> [Aim of the exercise] Pictures aside, reproduce exactly and only the lines below, starting at the one containing "Where should I click to: Click" and ending at the last line.

> [Record excerpts]
—————

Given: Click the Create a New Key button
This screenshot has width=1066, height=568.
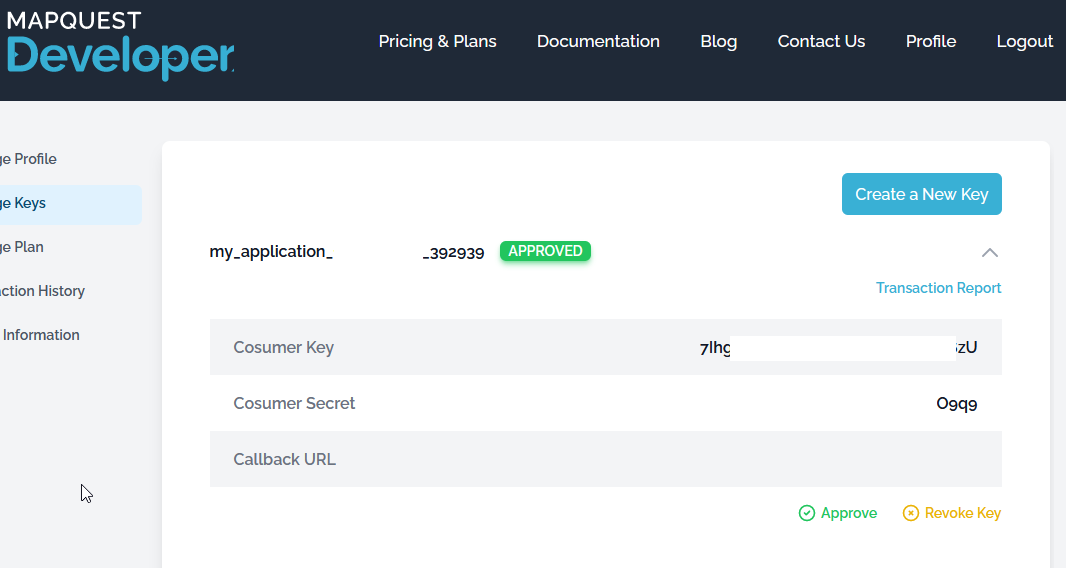Looking at the screenshot, I should (x=921, y=194).
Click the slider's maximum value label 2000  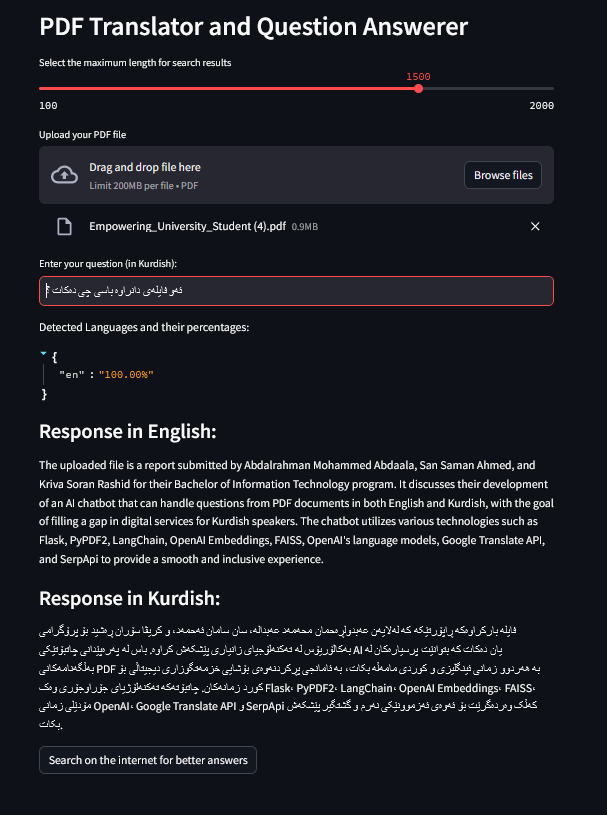click(541, 105)
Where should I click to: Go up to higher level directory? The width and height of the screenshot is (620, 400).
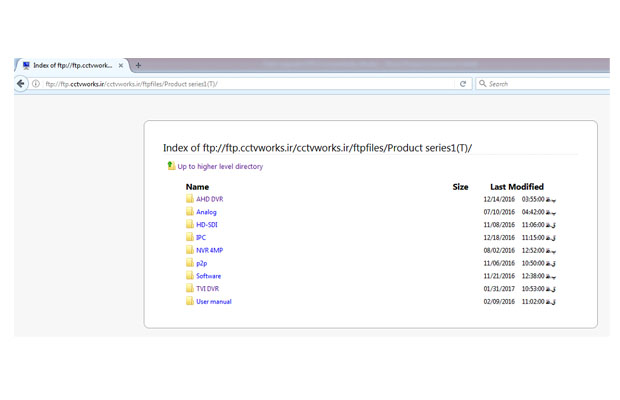click(220, 166)
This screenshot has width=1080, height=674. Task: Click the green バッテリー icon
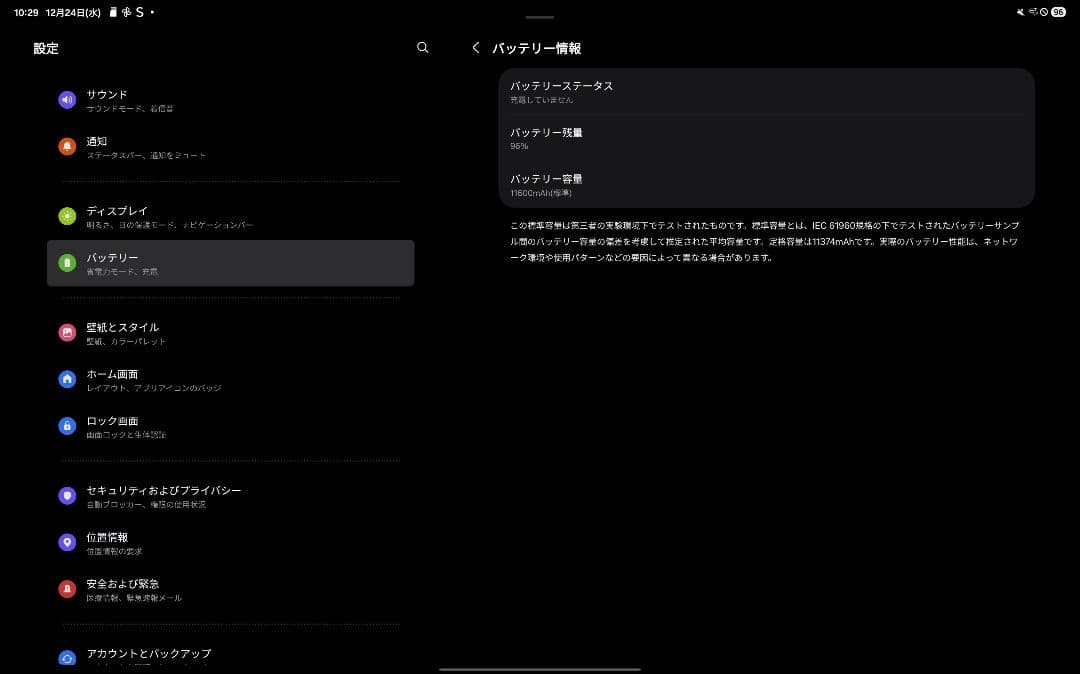tap(67, 263)
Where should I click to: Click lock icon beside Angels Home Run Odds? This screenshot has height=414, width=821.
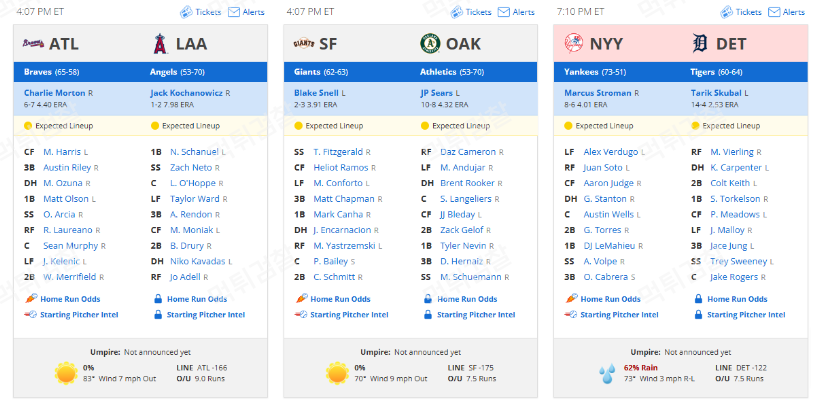click(x=158, y=299)
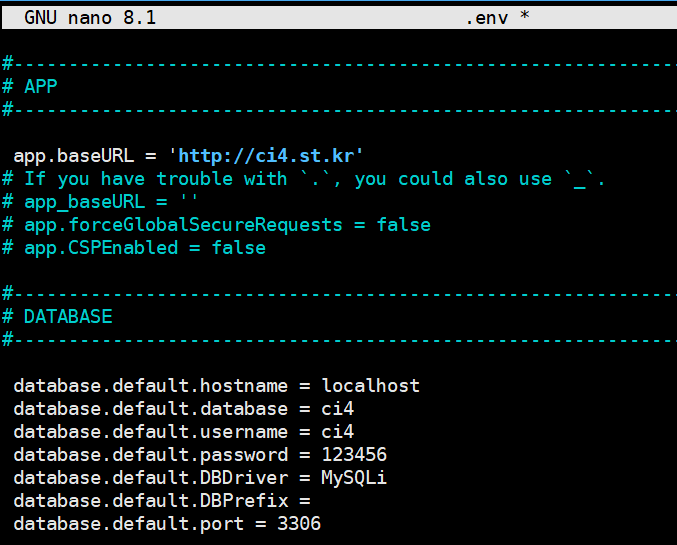Click the 'If you have trouble' comment line

coord(304,179)
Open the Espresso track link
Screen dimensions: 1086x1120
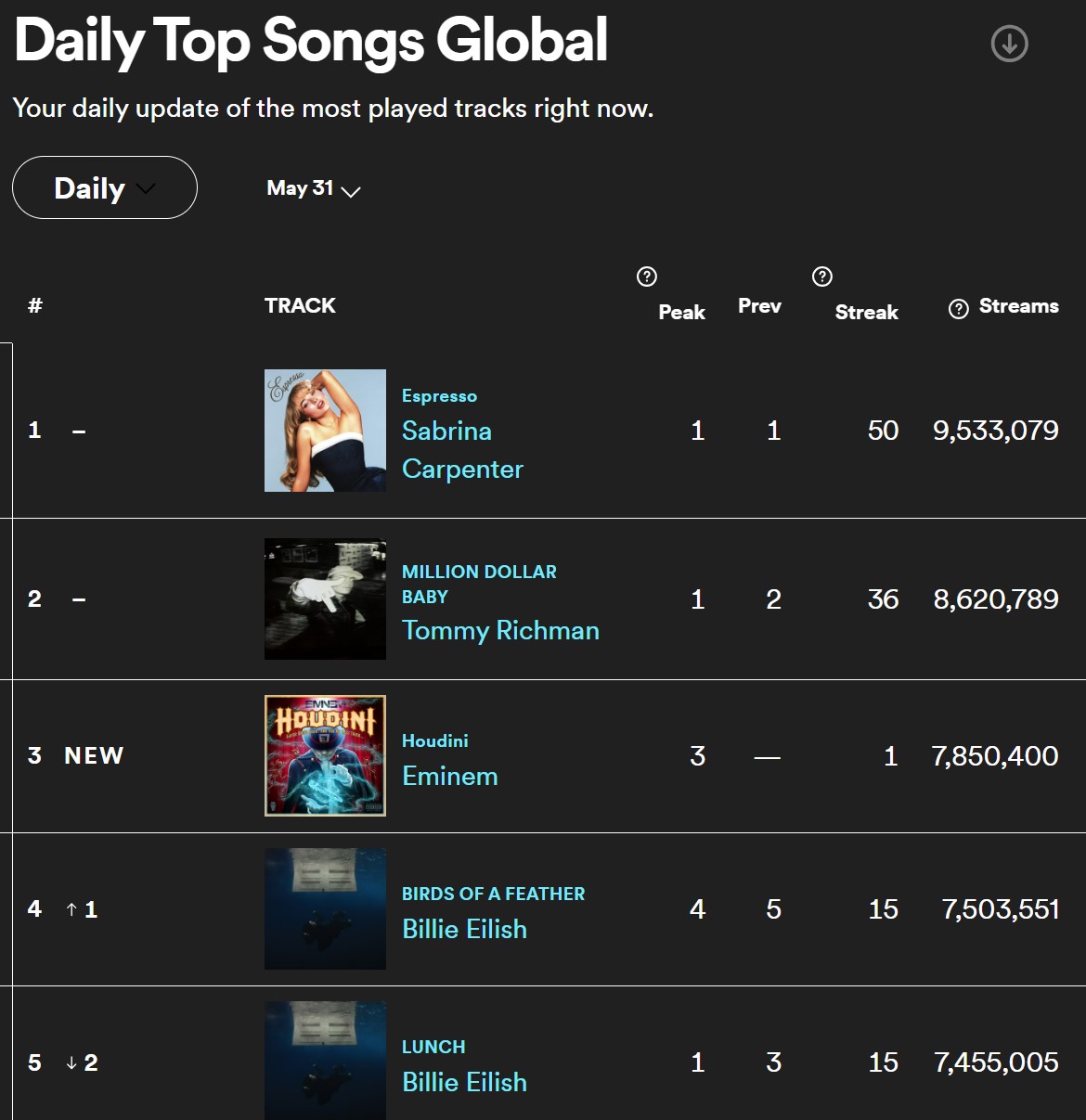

—————

> [Result below]
Where should I click to: Click lock icon beside Angels Home Run Odds? This screenshot has height=414, width=821.
click(x=158, y=299)
Click the 'If you have trouble' comment line

coord(304,179)
Open the Espresso track link
Screen dimensions: 1086x1120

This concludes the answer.